A series of records
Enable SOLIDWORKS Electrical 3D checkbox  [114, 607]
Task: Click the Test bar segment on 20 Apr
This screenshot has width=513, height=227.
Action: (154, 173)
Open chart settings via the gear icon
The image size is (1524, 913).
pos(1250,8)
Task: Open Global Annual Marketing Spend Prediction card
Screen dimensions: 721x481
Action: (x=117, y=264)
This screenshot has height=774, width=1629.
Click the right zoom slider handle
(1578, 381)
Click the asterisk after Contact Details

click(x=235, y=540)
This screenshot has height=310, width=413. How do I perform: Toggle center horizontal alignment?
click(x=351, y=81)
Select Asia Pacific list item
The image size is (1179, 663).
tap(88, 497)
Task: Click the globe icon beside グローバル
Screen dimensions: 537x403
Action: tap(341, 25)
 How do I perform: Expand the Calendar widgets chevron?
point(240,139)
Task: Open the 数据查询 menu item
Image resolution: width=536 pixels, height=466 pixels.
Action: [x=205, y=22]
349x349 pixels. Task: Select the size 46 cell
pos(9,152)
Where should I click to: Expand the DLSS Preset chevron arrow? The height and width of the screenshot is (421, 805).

• **WORK INSTRUCTIONS**
Render every line of the items above as a numbered list, omitting any blank lines.

• **SOLVED EXERCISE**
1. Enable SOLIDWORKS Electrical 3D checkbox  [114, 607]
2. Task: Click the Test bar segment on 20 Apr
3. This screenshot has width=513, height=227.
4. Action: (154, 173)
5. Open chart settings via the gear icon
6. The image size is (1524, 913).
7. pos(1250,8)
8. Task: Open Global Annual Marketing Spend Prediction card
9. Screen dimensions: 721x481
10. Action: (x=117, y=264)
11. This screenshot has height=774, width=1629.
12. Click the right zoom slider handle
13. (1578, 381)
14. Click the asterisk after Contact Details
15. click(x=235, y=540)
16. This screenshot has height=310, width=413. How do I perform: Toggle center horizontal alignment?
17. click(x=351, y=81)
18. Select Asia Pacific list item
19. The image size is (1179, 663).
20. tap(88, 497)
21. Task: Click the globe icon beside グローバル
22. Screen dimensions: 537x403
23. Action: tap(341, 25)
24.  How do I perform: Expand the Calendar widgets chevron?
25. point(240,139)
26. Task: Open the 数据查询 menu item
27. Image resolution: width=536 pixels, height=466 pixels.
28. Action: [x=205, y=22]
29. 349x349 pixels. Task: Select the size 46 cell
30. pos(9,152)
31. Where should I click to: Expand the DLSS Preset chevron arrow? The height and width of the screenshot is (421, 805).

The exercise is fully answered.